Мне посчастливилось окончить школу полгода назад, и теперь я помогала продавать на восточном базаре щербет и кунафу, которые так хорошо умела готовить бабушка. Она научила меня, как правильно делать тесто, когда и сколько добавлять крема, чтобы потом заливать все это сиропом. Почти каждый день с утра мы продавали приготовленные сладости, а на выходных ездили на рынок Сук Аль-Бехрамия из-за хорошей торговли. Мы просыпались раньше солнца и, приезжая туда, вставали на свою точку, подзывали прохожих и по-детски любопытных иностранцев отведать излюбленные печеные каштаны, бурак или пахлаву.

Восточный базар Дамаска немногим отличался от Сук Аль-Мадина. Все та же сутолока и суматоха, мельтешащие ослы и оборванные дети, за которыми нужно следить, как бы они что-нибудь у тебя не украли; все те же шелка, золото, шали, кальяны, мясные туши, ткани и драгоценности; такие же кричащие на разных языках продавцы, которые умело торговались и надували чужеземцев.

И все же этот рынок не был Сук Аль-Мадина.

Длинный широкий коридор здесь был освещен электрическим светом, а стен не было вовсе, вместо них – сплошные ряды лавочек и магазинов. Сук Аль-Бехрамия был базаром, а не сокровищницей Аллаха. Единственное место, в котором, казалось, закупались его жены, было сожжено, уничтожено и развеяно по ветру. Таинство детства было уже не вернуть, оно скрылось за горизонтом вместе с Алеппо.

– Ты что рот разинула? Не видишь, человек тебя ждет? – воскликнула бабушка, передавая сдачу покупателю. Я вздрогнула от ее голоса и поспешно передала мужчине соленые орешки, которые он просил.

– Если ты всегда будешь такой рассеянной, буду брать с собой Иффу. Она хотя бы болтает побольше твоего.

Бабушка покачала головой, пряча деньги. Она поправила платок и села на табуретку, а после заговорила снова:

– Распущенная молодежь нынче пошла. Все больше пытаются быть похожими на европейцев: одеваются как они, говорят как они. Уже не так усердно молятся, если молятся вообще. Молодость все простит, а старость все вспомнит, – бабушка опять покачала головой. – Не будьте подобным тем, которые забыли Аллаха и которых Он заставил забыть самих себя.
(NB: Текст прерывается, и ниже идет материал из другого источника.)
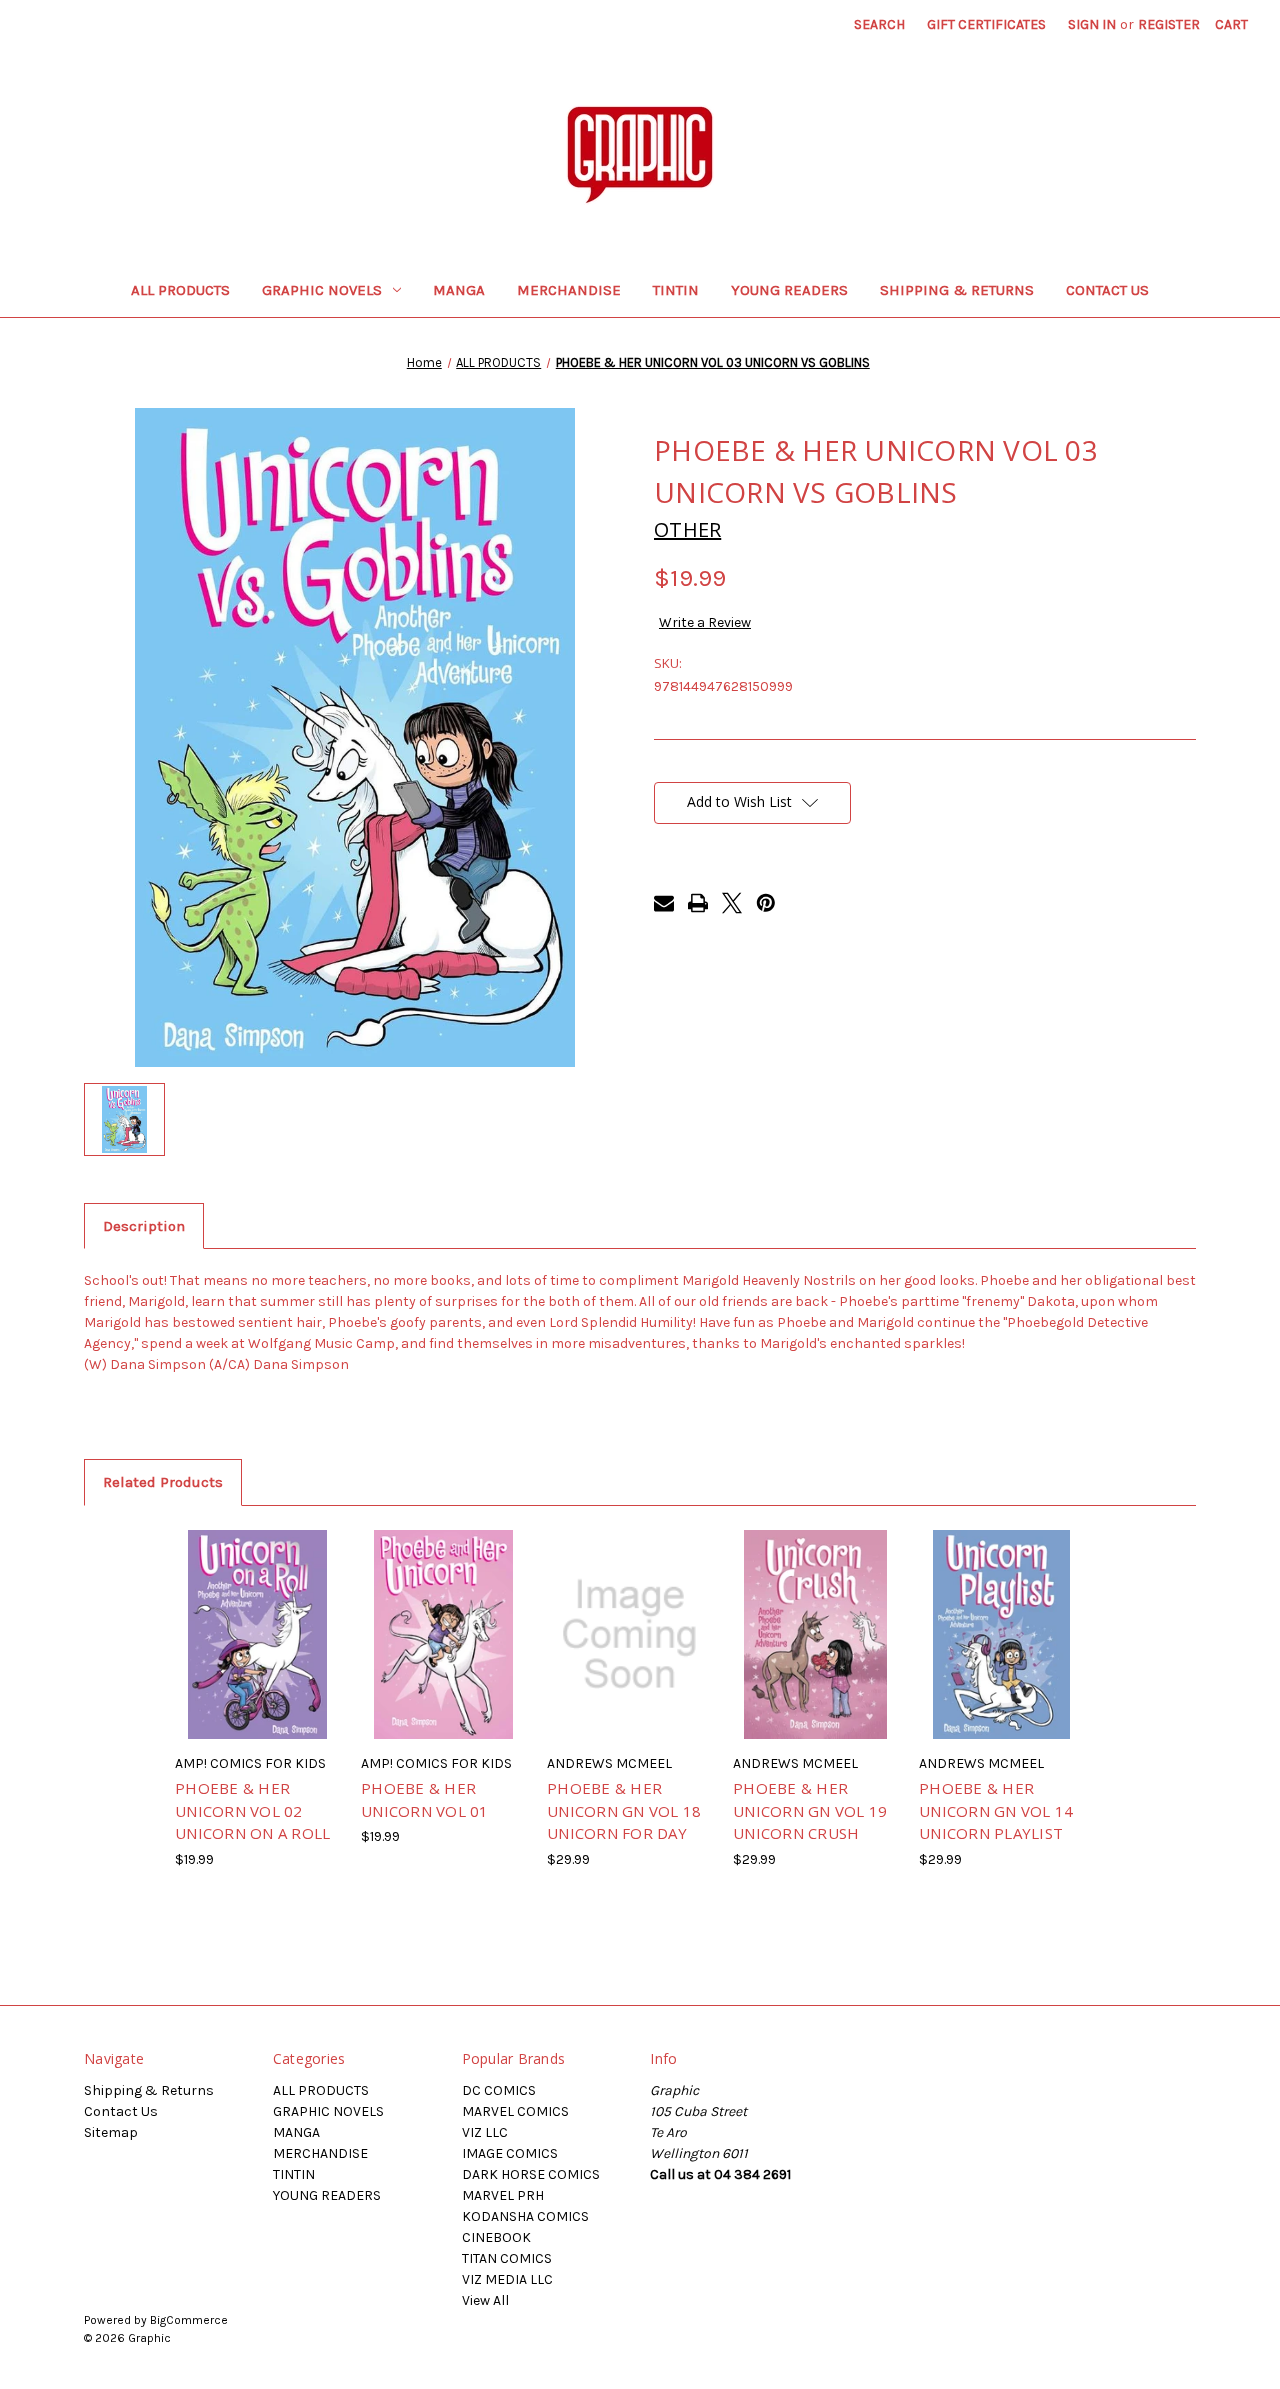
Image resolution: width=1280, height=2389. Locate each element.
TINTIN (676, 290)
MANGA (459, 290)
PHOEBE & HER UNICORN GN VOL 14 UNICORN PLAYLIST (996, 1810)
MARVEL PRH (503, 2195)
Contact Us (1107, 290)
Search (879, 24)
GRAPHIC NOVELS (322, 290)
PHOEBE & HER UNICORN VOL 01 (425, 1799)
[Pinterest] (766, 903)
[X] (732, 903)
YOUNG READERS (789, 290)
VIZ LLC (485, 2132)
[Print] (698, 903)
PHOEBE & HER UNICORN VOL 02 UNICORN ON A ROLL (252, 1810)
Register (1169, 24)
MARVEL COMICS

Они являются нечестивцами. (Коран, 59:19)

Она взглянула на меня и улыбнулась, коснувшись моей руки.

– Но тебя-то мы воспитали как полагается, рух Альби (араб. "душа моего сердца"). Ты проследи, чтобы и Иффа не потеряла себя, в такие-то времена. Дай бог Башару отомстить за нас.

Не дожидаясь ответа, она отвернулась и стала разглядывать магазинчики напротив.

– Бабушка, скажи, – поразмыслив, спросила я, – если бы в Дамаск вернулась война, ты бы уехала из Сирии?

– Война никуда и не уходила, рух Альби. Посмотри на этих людей, – бабушка показала на инвалидов с протянутыми руками, – они бедны и искалечены. А ведь этот мужчина еще год назад покупал у меня орехи в меде, и ног у него было столько же, сколько у каждой из нас – две, а не полторы. Война прямо сейчас гуляет меж стен Дамаска. Она в наших сердцах. А пули, пули – это не война, как и снаряды, и войска, и танки. Они – всего лишь ее оружие. Но оружие безобидно, пока его не возьмет человек.

Она замолкла, разминая худые дряблые руки, потом добавила:

– Оружия я не боюсь, я боюсь человека, который его держит, но к человеку я привыкла. Так и с войной.

– Но в Европе безопасно. Нам бы позволили там остаться.

Бабушка рассмеялась своим старческим, хриплым смехом.

– Позволили там остаться, – она повторила это еще несколько раз, словно пробовала фразу на вкус. – Я хочу остаться там, где мне не нужно спрашивать разрешения. Я лучше умру на своей земле, чем буду существовать на чужой.

Ее слова взволновали меня, хотя я и не могла понять почему, но бабушка, увидев выражение моего лица, будто бы обо всем догадалась. Она взяла меня за руку, сочувственно улыбнувшись.

– Это, конечно же, не относится к вам. Вы, молодежь, подобно упавшему и укатившемуся плоду, можете пустить корни в любом месте.

К нам подошел покупатель и, хотя мне хотелось продолжить разговор, больше мы к нему не возвращались.


В один из апрельских дней Иффа ворвалась в квартиру, запыхавшаяся и лохматая, впрочем, как обычно, но взгляд у нее был взволнованный, и смотрела она прямо мне в глаза.

– Что стряслось? – спросила мама, тоже заметив ее бегающие от волнения глаза. – Опять что-то натворила?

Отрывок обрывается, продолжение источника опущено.